この直系尊属、直系卑属というのは、相続に関連する民法の条文にも度々出てくる用語です。
それぞれの意味を簡単に解説してみたいと思います。
直系尊属と直系卑属とは?
直系尊属というのは、自分から見て父母や祖父母などといった上の世代のことであり、かつ直通している親族のことを指します。
直通している親族というのは、自分と直接の血縁関係があることを意味します。
ですから、例えば配偶者の父母や祖父母といった人や、叔父、叔母といった人は直系尊属にはあたりません。
ただし、血縁関係がなくても、戸籍上で養子縁組をしていれば、自分の養父母といった人も直系尊属にあたります。

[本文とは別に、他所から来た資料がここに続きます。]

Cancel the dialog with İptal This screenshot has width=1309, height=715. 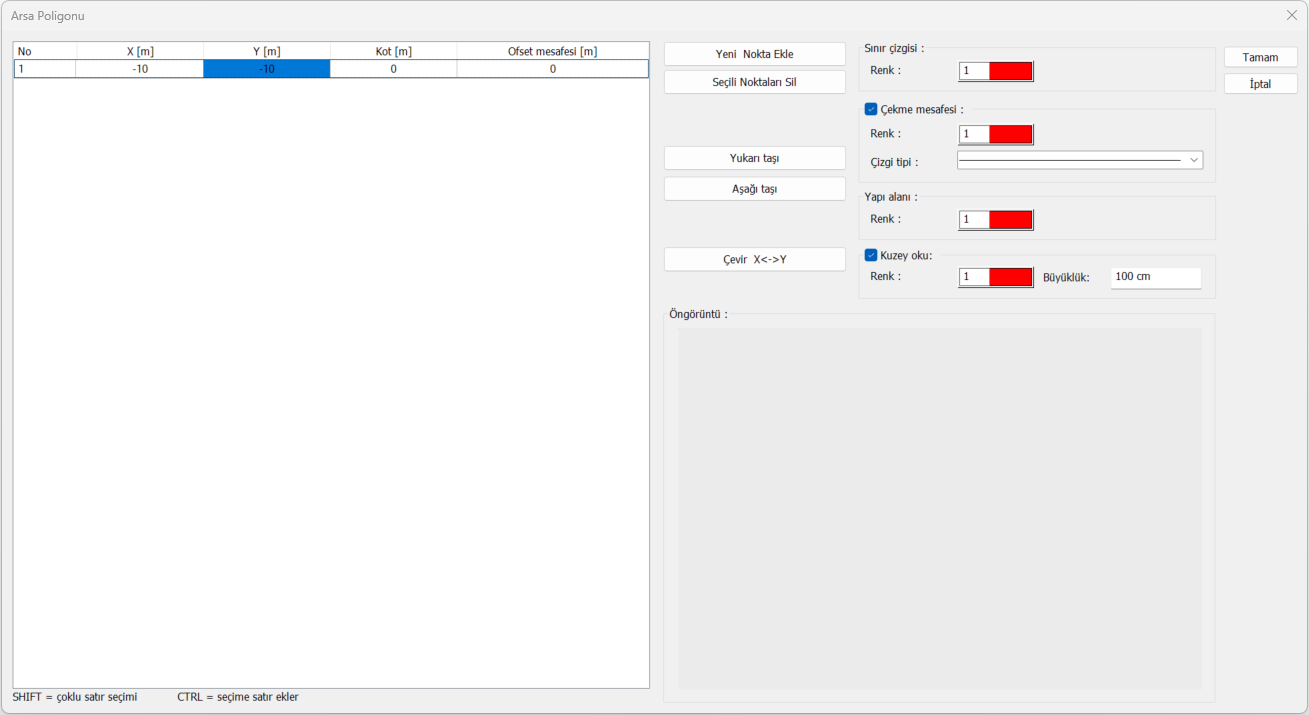(x=1260, y=84)
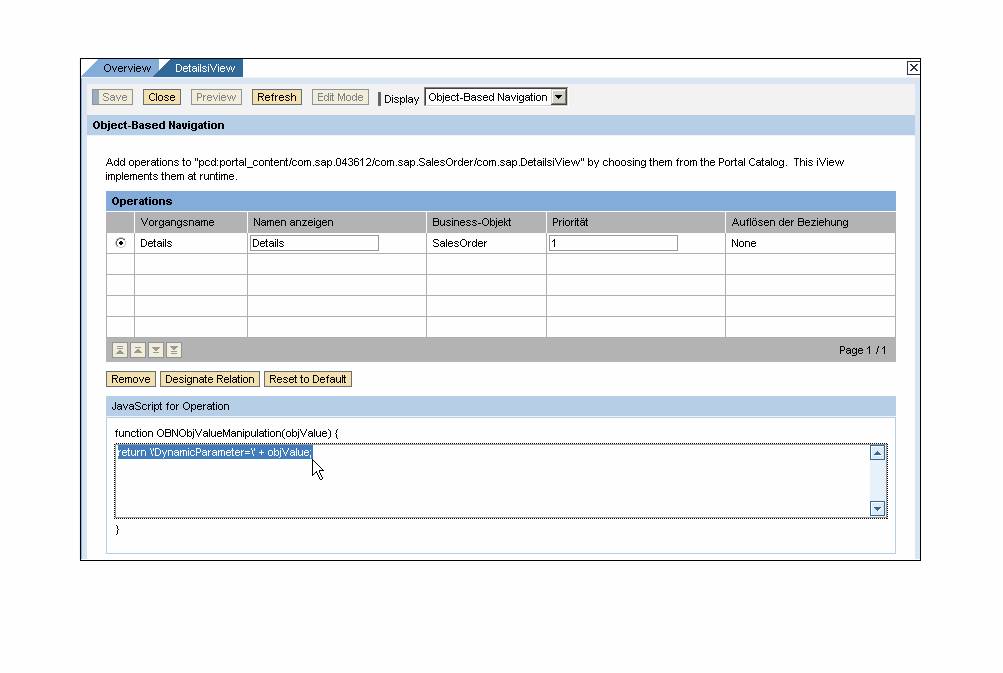The image size is (1003, 673).
Task: Click Designate Relation button
Action: (210, 379)
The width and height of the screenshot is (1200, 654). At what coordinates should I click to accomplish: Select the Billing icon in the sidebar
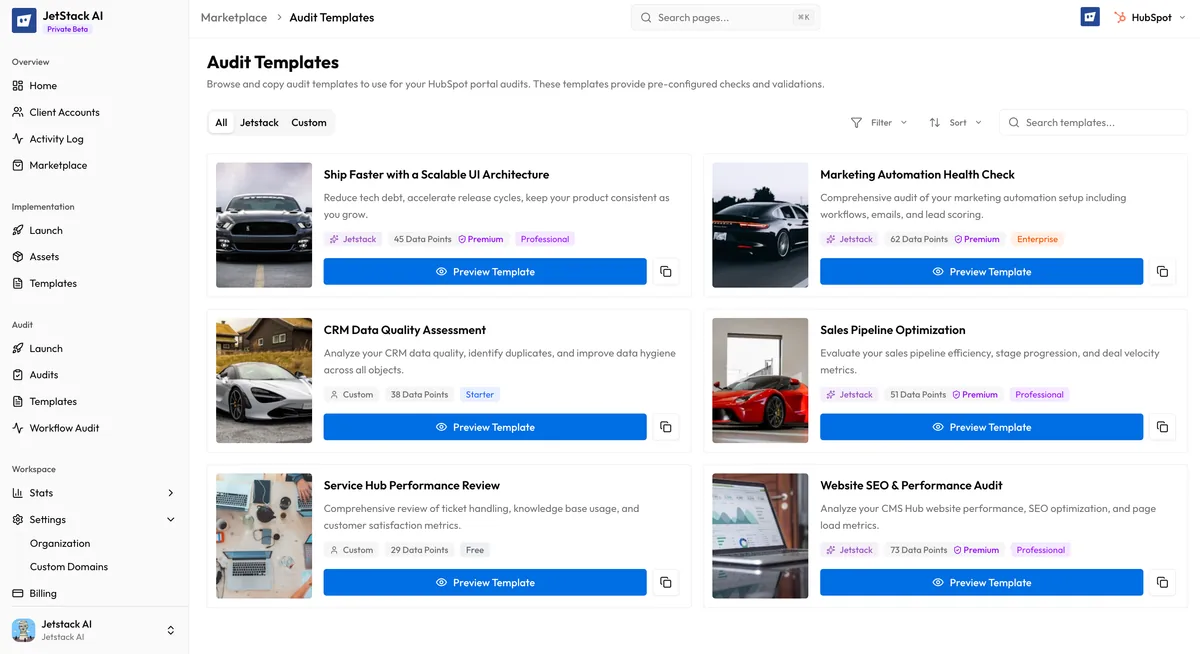point(20,592)
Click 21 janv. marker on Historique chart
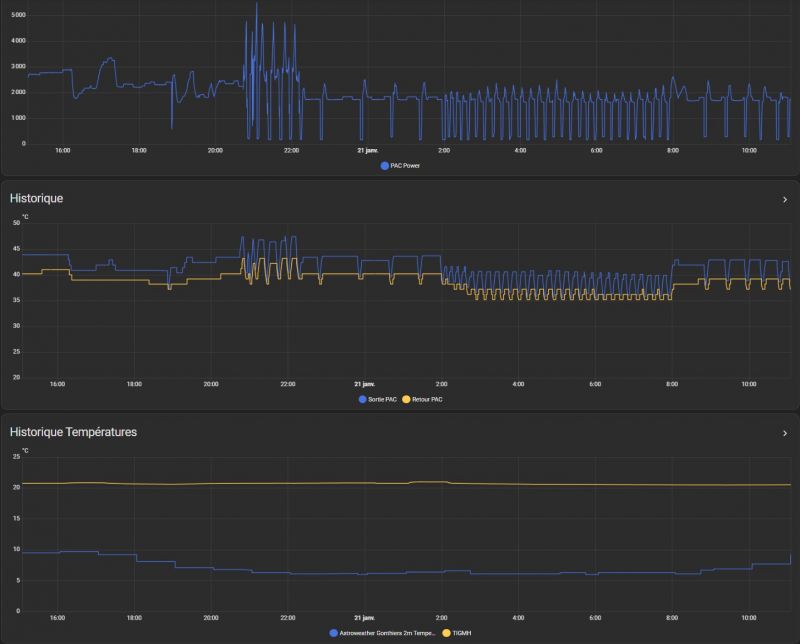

一方、直系卑属というのは、自分から見て子や孫、ひ孫といった下の世代で、かつ直通の血縁関係にある人を指します。
直系卑属も直系尊属と同様に、直通している血縁関係のことを意味しますので、例えば自分の甥や姪といった人は直系卑属にはあたりません。
なお、これも直系尊属と同様、戸籍上の養子縁組をしていれば、養子も直系卑属になります。
自分が戸籍に入っていなくても戸籍が取得できる
この直系尊属、直系卑属といった人たちの戸籍に関しては、たとえ自分が戸籍に記載されていなくても取得することが可能です。
ですから自分の相続人は誰なのか、といったことを確認しておくために、自分の直系尊属や直系卑属にあたる人たちの戸籍をあらかじめ取得するということもできます。
自分の家系図を作りたいという人も
前述の通り直系尊属や直系卑属に関しては、自分が戸籍に記載されていなくても戸籍を取得することができます。
ですから最近は自分のルーツを残しておくために家系図を作成しておきたい、といった目的で戸籍を取得する方も少なからずいます。
以前(平成22年6月の戸籍法改正前)は、除籍簿や改製原戸籍の保存期間が80~100年でしたが、法改正後は150年に延長されています。
特に、人口の多い都市部では、すでに破棄されてしまっているケースが多いかもしれません。
上記の通り、古い戸籍データがすでに破棄されてしまっている場合には、残念ながらそこまでしか戸籍上で確認することはできません。
しかし人によっては、今なら戸籍だけでも幕末くらいまでのご先祖様を確認することができる場合があります。
自分のルーツを調べてみたいという方は、直系尊属にあたる人の古い戸籍を取得してみると、意外な発見があるかもしれませんね。